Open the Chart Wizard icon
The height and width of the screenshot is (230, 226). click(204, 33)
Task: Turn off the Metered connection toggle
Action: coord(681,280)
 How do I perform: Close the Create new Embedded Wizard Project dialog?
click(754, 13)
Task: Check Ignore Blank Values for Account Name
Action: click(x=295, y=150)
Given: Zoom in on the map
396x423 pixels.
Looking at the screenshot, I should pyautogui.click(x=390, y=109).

...

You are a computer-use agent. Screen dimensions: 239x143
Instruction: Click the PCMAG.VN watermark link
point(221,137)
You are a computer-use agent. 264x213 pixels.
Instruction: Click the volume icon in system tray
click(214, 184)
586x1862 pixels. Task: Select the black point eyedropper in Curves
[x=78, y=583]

# What is required
Search the entries above for the word "computer", and copy every line where it occurs.

# Task response
You are a computer-use agent. Screen dimensions: 239x143
You are a computer-use agent. 264x213 pixels.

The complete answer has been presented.